In mitigation, defence counsel Paul Leung Chiu-lam submitted that Kwan had performed liposuction without incident on more than 80 occasions, including once previously on Lee, who had been her friend.
That track record had “lured her into a false sense of security”, he added, causing her to make a serious error of judgment.
That submission was unsound, the judge said, as “the fact that something was done erroneously and nothing adverse happened does not make it right”.
The court heard Lee’s demise led to the closure of a dancing school founded in 2006 by her and her mother, who was said to be experiencing “a lasting and long bereavement” coupled with “distress and disorders”.

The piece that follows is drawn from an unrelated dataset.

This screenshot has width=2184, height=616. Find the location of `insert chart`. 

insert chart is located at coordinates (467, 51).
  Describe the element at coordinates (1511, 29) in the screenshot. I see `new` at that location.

Lee’s boyfriend, the primary carer and homemaker, survived on government subsidy.
Their daughter, who was just an infant in 2014, only came to know the cause of her mother’s death recently, which led to “an upsurge of anger towards the doctor”.
Senior Inspector Terry Tang Ka-ho said the police had decided not to prosecute other personnel at Kwan’s beauty centre after consulting the Department of Justice.
Unionist lawmaker Alice Mak Mei-kuen, who offered help to the victim’s family, urged the government to toughen up regulation of high-risk health care services.
The Private Healthcare Facilities Ordinance, which took effect on Jan 1 this year, regulates what procedures can be performed in private settings and stipulates that liposuction must take place in a licensed clinic.
Kwan is facing civil claims and a disciplinary hearing, which could result in a ban from medical practice.